Das Erkenntnis wird insoweit aufgehoben.
2. Im Übrigen wird die Behandlung der Beschwerde abgelehnt.
II. Der Bund (Bundesminister für Inneres) ist schuldig, dem Beschwerdeführer zuhanden seiner Rechtsvertreterin die mit € 2.616,– bestimmten Prozesskosten binnen 14 Tagen bei sonstiger Exekution zu ersetzen.
Begründung
Entscheidungsgründe
I. Sachverhalt, Beschwerde und Vorverfahren
1. Der Beschwerdeführer, ein 1997 geborener irakischer Staatsangehöriger, gehört der Volksgruppe der Kurden an und ist Moslem. Er stellte nach illegaler Einreise am 15. November 2015 einen Antrag auf internationalen Schutz.
2. Mit Bescheid vom 23. Februar 2018 wies das Bundesamt für Fremdenwesen und Asyl den Antrag des Beschwerdeführers auf internationalen Schutz sowie den Antrag auf Zuerkennung des Status des subsidiär Schutzberechtigten in Bezug auf den Herkunftsstaat Irak ab. Ferner wurde ein Aufenthaltstitel aus berücksichtigungswürdigen Gründen nicht erteilt, eine Rückkehrentscheidung gegen den Beschwerdeführer erlassen, sowie festgestellt, dass seine Abschiebung in den Irak zulässig sei und eine vierzehntägige Frist für die freiwillige Ausreise ab Rechtskraft der Rückkehrentscheidung gesetzt.
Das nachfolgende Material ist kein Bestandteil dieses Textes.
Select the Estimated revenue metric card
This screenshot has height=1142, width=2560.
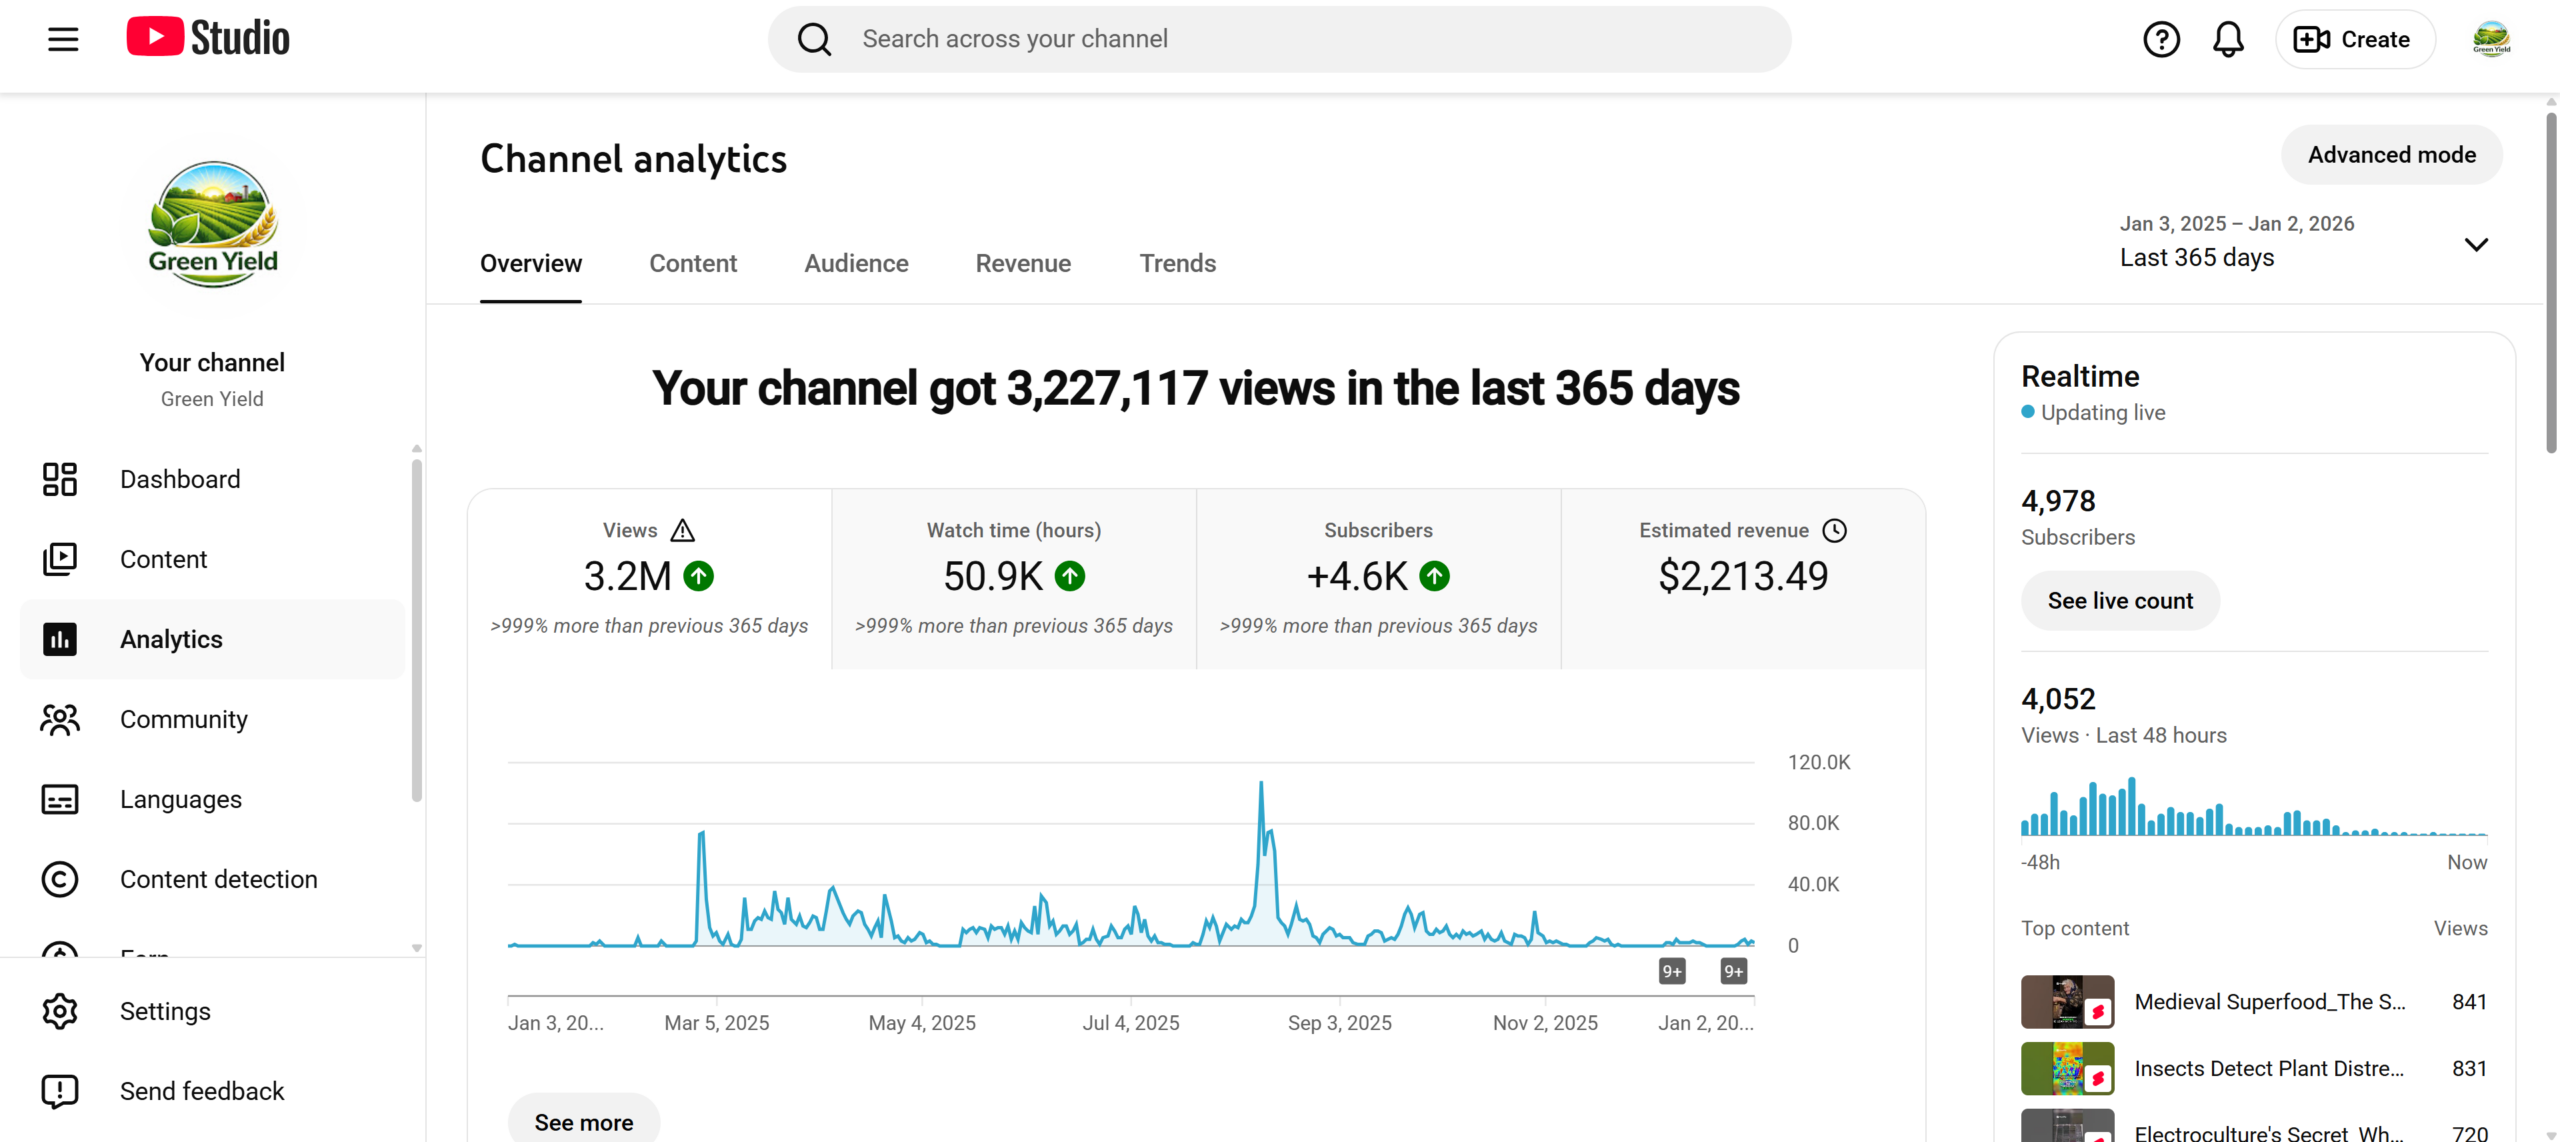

3. Die gegen diesen Bescheid erhobene Beschwerde wies das Bundesverwaltungsgericht mit am 19. Juni 2019 mündlich verkündetem und am 23. Juli 2019 schriftlich ausgefertigtem Erkenntnis als unbegründet ab. Hinsichtlich der Nichtzuerkennung des Status des Asylberechtigten führt das Bundesverwaltungsgericht im Wesentlichen aus, dass dem Beschwerdeführer hinsichtlich seines Fluchtvorbringens keine Glaubwürdigkeit zukomme. Die Abweisung der Beschwerde gegen die Nichtzuerkennung des Status des subsidiär Schutzberechtigten wird darauf gestützt, dass der Beschwerdeführer als gesunder und arbeitsfähiger Mann mit Berufserfahrung fähig sein werde, "im irakischen Arbeitsmarkt unterzukommen". Im Übrigen wird auf die deutliche Entspannung der Sicherheitslage und der allgemeinen Lage sowie die damit verbundene Besserung der humanitären und wirtschaftlichen Lage im Irak verwiesen.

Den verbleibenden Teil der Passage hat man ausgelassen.